# Provided records:
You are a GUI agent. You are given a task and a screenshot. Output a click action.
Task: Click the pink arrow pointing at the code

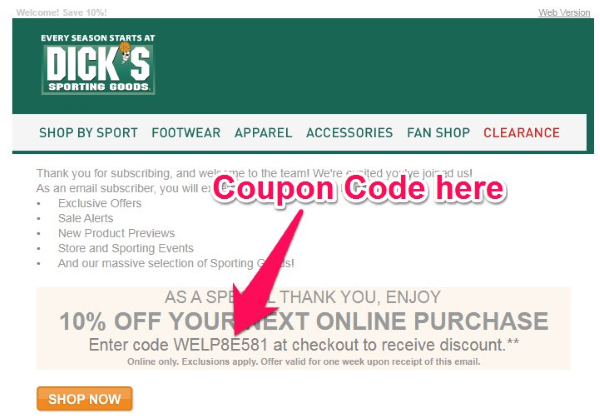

--

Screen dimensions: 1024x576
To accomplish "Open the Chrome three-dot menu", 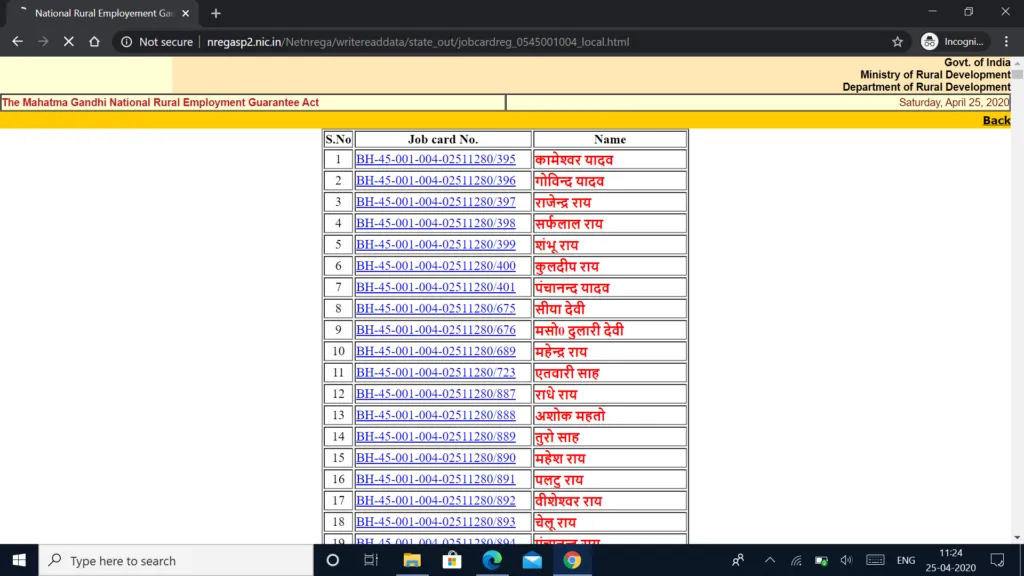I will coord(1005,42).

--

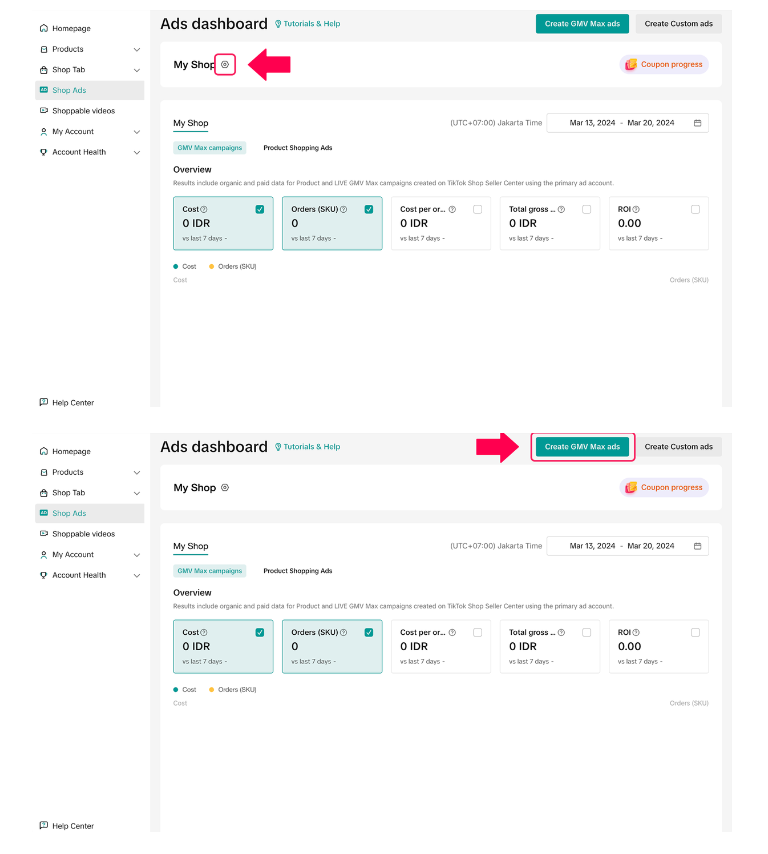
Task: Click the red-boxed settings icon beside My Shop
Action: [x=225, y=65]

# Requirement:
For this task, write out exactly the lines of the entries above, starting at the line with "You are a GUI" and ending at the line with "Task: Click the pink", both included, and no others.

# Task solution:
You are a GUI agent. You are given a task and a screenshot. Output a click action.
Task: Click the pink arrow pointing at the code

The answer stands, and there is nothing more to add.